WHAT TO PRODUCE:
Return the lines below word for word, leaving out the pictures.

#### DATA TO PROCESS

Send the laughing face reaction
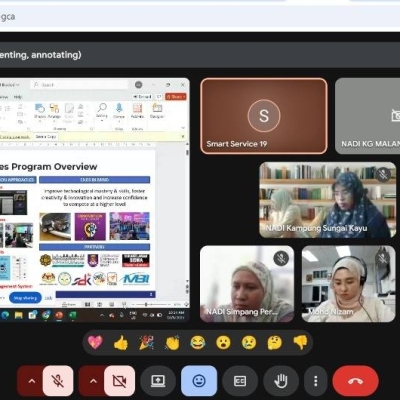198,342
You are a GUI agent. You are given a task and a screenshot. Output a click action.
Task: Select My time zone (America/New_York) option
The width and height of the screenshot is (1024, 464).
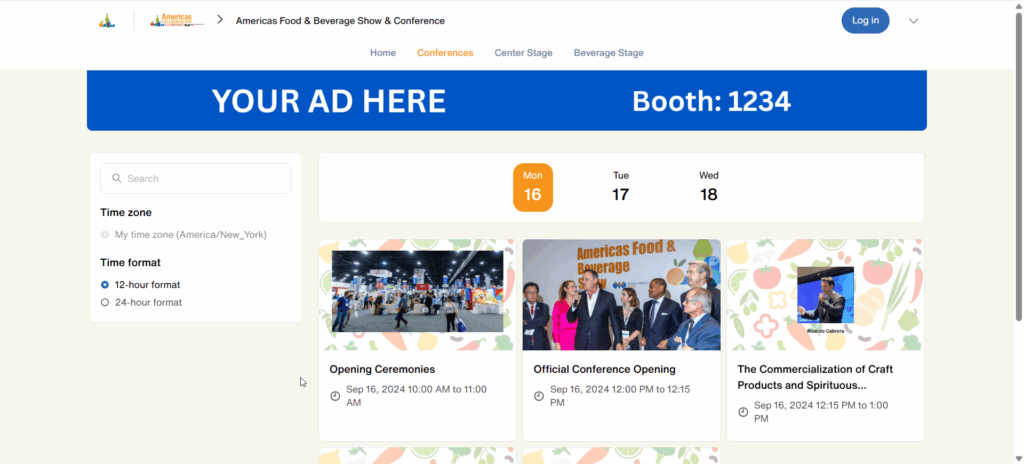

########

THE SOLUTION:
Send the laughing face reaction
198,342
You are a GUI agent. You are given a task and a screenshot. Output a click action.
Task: Select My time zone (America/New_York) option
The width and height of the screenshot is (1024, 464).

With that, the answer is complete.